▸ PROBLEM REQUIREMENTS
Can you write out the records from the line containing "Where should I" through the end of the records, swapping "blue" for "red" and leaving everything else as it is?

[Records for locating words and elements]
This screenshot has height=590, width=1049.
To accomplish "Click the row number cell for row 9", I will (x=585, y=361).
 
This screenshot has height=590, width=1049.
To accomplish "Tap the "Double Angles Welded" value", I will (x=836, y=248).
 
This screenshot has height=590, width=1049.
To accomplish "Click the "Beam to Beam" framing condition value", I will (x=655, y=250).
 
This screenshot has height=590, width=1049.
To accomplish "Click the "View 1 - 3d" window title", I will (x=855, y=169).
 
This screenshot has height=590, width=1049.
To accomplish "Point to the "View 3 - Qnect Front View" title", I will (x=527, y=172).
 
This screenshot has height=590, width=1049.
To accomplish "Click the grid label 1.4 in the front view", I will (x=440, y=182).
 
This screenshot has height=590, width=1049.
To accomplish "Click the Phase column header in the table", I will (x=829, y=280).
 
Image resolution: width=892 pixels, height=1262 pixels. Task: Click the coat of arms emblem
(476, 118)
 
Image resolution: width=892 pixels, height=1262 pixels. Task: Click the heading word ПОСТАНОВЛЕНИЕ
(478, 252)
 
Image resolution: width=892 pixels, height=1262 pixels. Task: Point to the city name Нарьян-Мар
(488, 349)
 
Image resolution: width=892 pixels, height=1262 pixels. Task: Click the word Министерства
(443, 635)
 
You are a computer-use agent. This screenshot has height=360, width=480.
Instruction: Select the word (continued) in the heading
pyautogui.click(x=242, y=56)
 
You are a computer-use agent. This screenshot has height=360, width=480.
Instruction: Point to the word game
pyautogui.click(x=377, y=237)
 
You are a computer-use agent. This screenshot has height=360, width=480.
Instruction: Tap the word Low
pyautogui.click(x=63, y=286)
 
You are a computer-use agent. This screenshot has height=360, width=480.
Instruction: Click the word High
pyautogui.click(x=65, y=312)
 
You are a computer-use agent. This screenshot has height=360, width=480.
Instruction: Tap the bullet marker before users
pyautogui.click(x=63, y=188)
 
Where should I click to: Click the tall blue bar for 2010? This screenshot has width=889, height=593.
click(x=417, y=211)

▸ SOLUTION
Where should I click to: Click the tall red bar for 2010? This screenshot has width=889, height=593.
click(x=417, y=211)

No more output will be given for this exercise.